*WRITTEN REQUEST*
Resume the essay below on Mutahi Ngunyi's longing for the Moi era, picking up right after its last sentence, "Ngunyi is not exceptional." The data that follows the essay is not part of it.

*GIVEN TEXT*
In her wonderful poem, “A Gifted Almost-Fifty,” Sitawa Namwalie mourns the “angry young poetry” she could not write “at twenty.” She could not write this poetry because the “political regime,” under Moi, “did not tolerate vocalization.” When he left, “poetry erupted, spewing on its own, brimming.” And those of us who have been privileged to watch Cut Off My Tongue or to read its finely wrought lines both mourn the loss of that “angry young poetry” and celebrate the new “spewing.”
Sitawa writes a painful truth. Politically repressive regimes can kill expression. We become too afraid to write and publish truths, especially when we know the fates of those who have dared and have now disappeared into exile or early graves. Arguably, poetry has been one of the hardest hit arts, as the Moi years produced little that was worthy of note, certainly little that burrows deep under the skin and captures hearts and minds.
Given the gift of Sitawa’s writing, I am troubled by Mutahi Ngunyi’s latest act of political revisionism. His first sentence reads, “Sometimes I miss mzee Moi.” Now a de-fanged old man, a retired grandfather, Moi can be missed, if only “sometimes.” And why does Ngunyi miss Moi? He writes, “Even Mungiki was scared of Moi. Not as commander-in-chief, but as Moi.”
He misses Moi because he misses being afraid.
This puzzles me.
Yet, it shouldn’t, for it’s the same “devil you know” mentality that kept Moi in power through the first few years of multi-party rule.
But what state are we in that we miss being afraid? And what kind of histories are we constructing where the repressive, political-exile-creating, poetry-silencing, political-opponent-torturing regime of Moi is in any way preferable to Kibaki’s bumbling silences and awkward speeches?
It is troubling that Ngunyi equates order with fear, that he subordinates the formal and informal social contracts we create and inhabit to rule by intimidation and terror.
Ngunyi is not exceptional.

*SUPPLIED ENTRIES*

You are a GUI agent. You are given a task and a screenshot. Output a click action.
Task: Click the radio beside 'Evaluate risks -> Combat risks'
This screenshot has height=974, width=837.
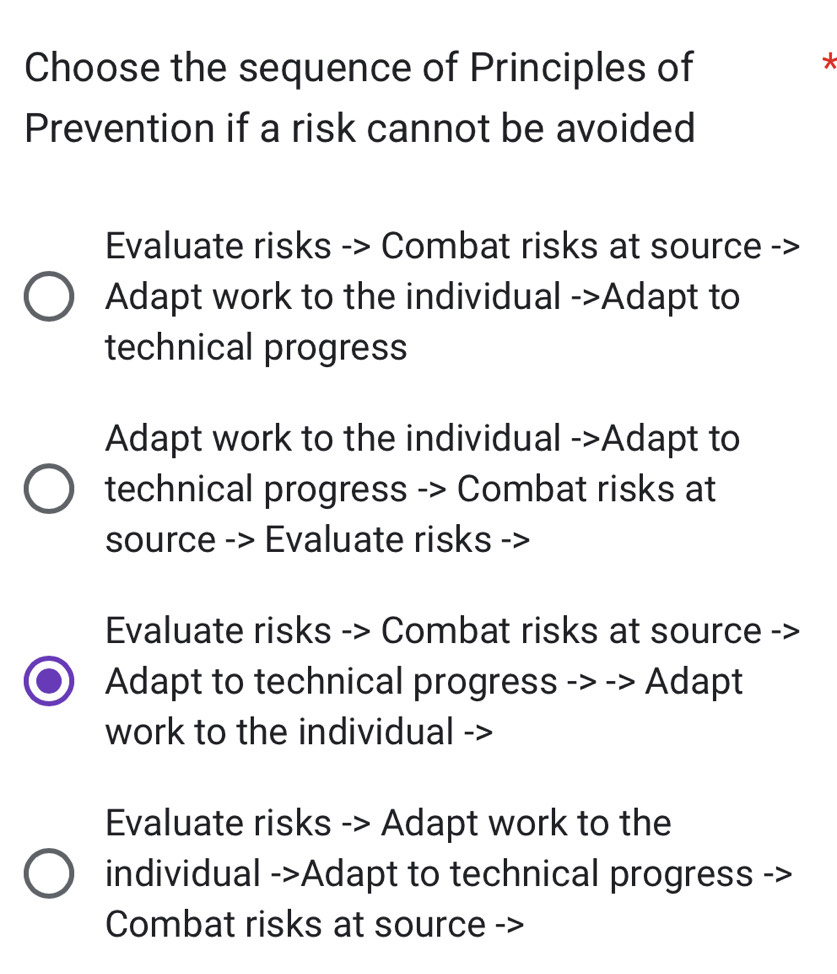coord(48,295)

==

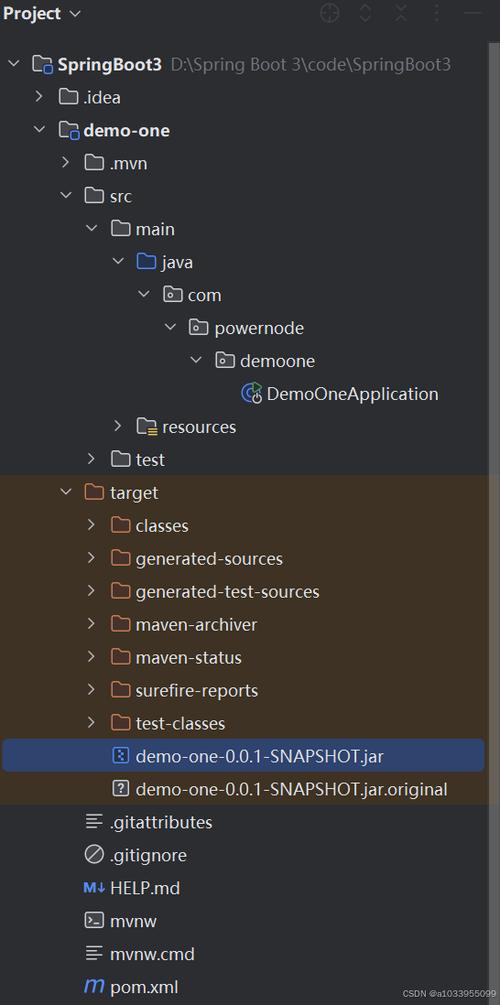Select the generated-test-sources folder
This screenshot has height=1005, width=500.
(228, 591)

*RESPONSE TO THE EXERCISE*
Over the past few years, many Kenyans, from both liberal and conservative sides of the political spectrum have admitted they miss Moi. They miss the order he represented and resent the current state of disorder. Moi, they assert, would never have countenanced activists being rude and disrupting national meetings. Moi, they say with longing, would have kept noisemakers quiet and Kenya running. Moi, they sing with admiration, was a real leader, a real man, one who kept his family in check. Moi, the redeemed, the renewed, the beloved one.
Moi returned as a benevolent Frankenstein.
A few months ago, we learned that Kibaki sought advice from Moi, and now Moi has returned to the political arena in the role of learned counselor. And we welcome him, because we prefer the devils we know.
Others can detail Moi’s acts against Kenyans. I focus not on what he did, but on how he made us feel. And this returns me to Sitawa’s poetry.
“24 years of blundering terror,” she writes, “stole my fuming twenties.” But not just her twenties. The theft of her voice extended to her thirties and she “gave up” in her “forties.” At “Almost-fifty,” Sitawa has discovered her “angry overdue gift.”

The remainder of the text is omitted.